STARECHESKI: They did get the man on a plane eventually.  An old teacher of his from Senegal, someone he trusted, flew to New York and convinced him to go home.  A few years later, Diaite was involved in a similar case.  His close friend, Dramane, started having mental problems.  Dramane’s family decided to send him back to Mali.

DIAITE: He didn’t want to go home because he don’t have money.  So I think that they decided to offer him a good package, lot of clothes, money packet, everything so he agreed.

STARECHESKI: Diaite says it was the money that made Dramane change his mind.  He as, in essence, paid to go back to Mali.  Many in Diaite’s community consider it an act of compassion to send someone who is ill back to Africa.  It keeps the person from ending up in an American mental institution or in prison.  Repatriation of the mentally ill can also be driven by pride.  Mamadou Keita heads a community association that assists immigrants from his home country of Mali.  When Malian citizens become mentally ill, Keita’s group helps send them home.  He says if Malians are left to deteriorate, and perhaps end up homeless on the streets of New York, that doesn’t reflect well on their country of origin.

INTERPRETER:  We represent Malian culture in this country.  That’s why when we see things like this, we are ready to act and nip the problem in the bud before it gets bigger.

STARECHESKI: But some in the African immigrant community are reconsidering the ethics of repatriating people with mental illness.  They say the practice is driven by shame.  Zeinab Eyega runs a community center for African women and families in the Bronx.

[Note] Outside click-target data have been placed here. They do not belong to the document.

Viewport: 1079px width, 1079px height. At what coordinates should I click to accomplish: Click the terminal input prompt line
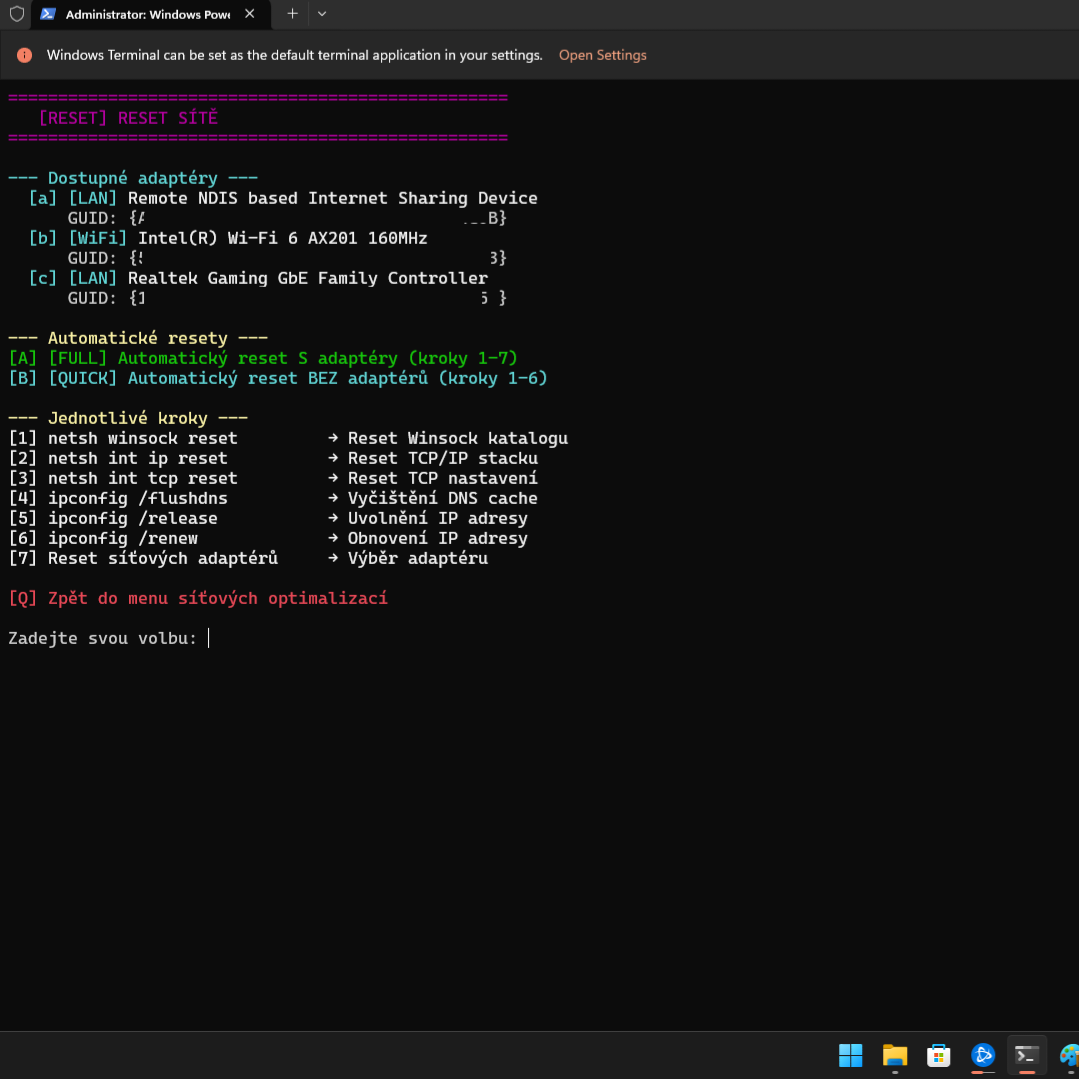click(108, 638)
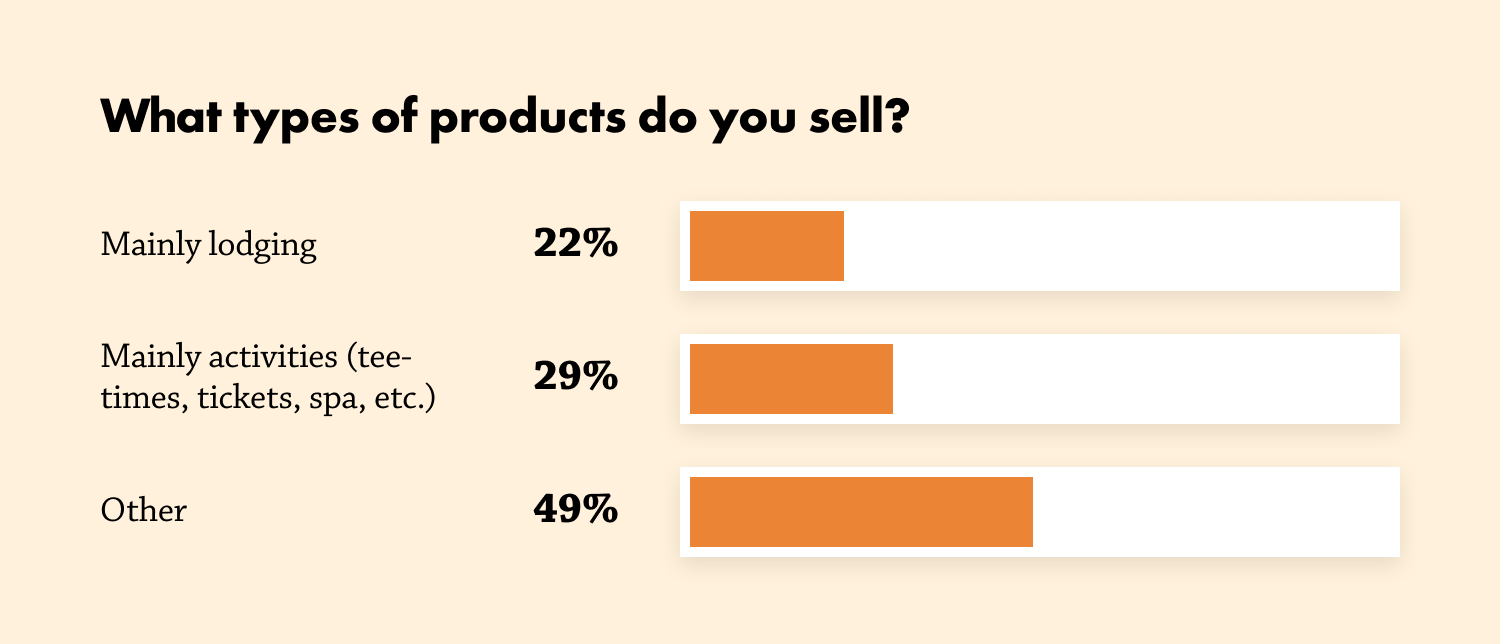Click the empty white part of the lodging bar
Image resolution: width=1500 pixels, height=644 pixels.
point(1120,246)
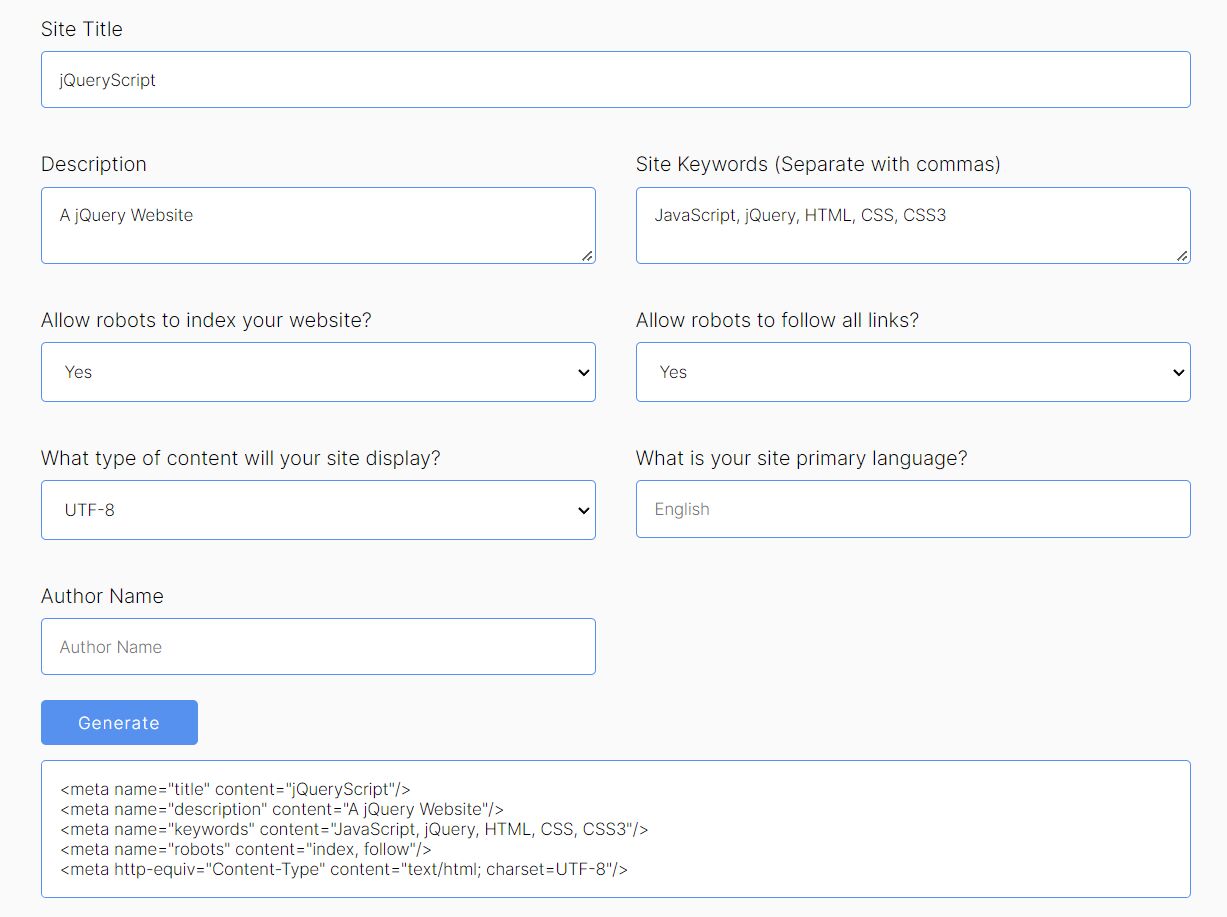Click the "Site Title" label

(x=81, y=29)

ZEINAB EYEGA:  People don’t want to associate themselves with a family with those kind of illnesses.  It affects business relationships, it affects social contracts like marriage.  The repercussions are larger.  So that’s why people hide it.

STARECHESKI: And hide the sufferers by putting them on airplanes back to Africa.  Eyega says West Africans are used to placing the good of the community first, before individual rights.

EYEGA:  People don’t think about the legalities and issues around consent.

STARECHESKI: Now, there’s nothing illegal about buying someone a ticket to West Africa and encouraging him to use it.  But Jeanette Zelhof, a New York lawyer who advocates for people with mental illness, says it’s coercive because families are essentially saying get on that plane or you’re on your own.

JEANETTE ZELHOF:  The problem is that they’re not making a free choice.  If they refuse to go back, they will be left without any means of support.

STARECHESKI: And some health advocates worry about what awaits mentally ill immigrants when they arrive back in West Africa.  Julian Eaton is a psychiatrist with an organization called CBM.  It helps people with disabilities in the developing world.  He’s based in Nigeria and he says in West Africa, people with severe mental illness don’t fare well.

JULIAN EATON:  They’re often treated very, very badly and there’s some appalling abuses going on.  They are often put into prison and kept in a place that they’re no trouble to society.  Of course that covers absolutely no benefit on them at all, but it’s just a way of dealing with difficult behavior.

STARECHESKI: Eaton says that immigrants with mental illness in New York would be much better off staying in the U.S. where psychiatrists and mental health clinics are plentiful.

EATON:  I think that sending someone back to an environment where they are not able to receive the kind of medication that we know is needed to keep them well, is a violation of their human rights.  It’s taking away their right to health.

STARECHESKI: Back in the Bronx, Ibrahima Diaite questions his involvement with repatriation.  He wonders if sending his friends home was the right thing to do.  All he’s been able to find out about his close friend Dramande is that shortly after he retuned to Mali, he died.

DIAITE: And he was young.  I think he was about like 31 or 32 years old.  I don’t know what killed him.  I don’t know if he was sick.  I didn’t get no information.

STARECHESKI: And he says he doesn’t know anything about what happened to the other people he helped repatriate.  No one, he says, is willing to talk.  For The World, I’m Laura Starecheski in New York.

WERMAN: Laura Starecheski reported that story as a National Health Journalism fellow at the University of Southern California.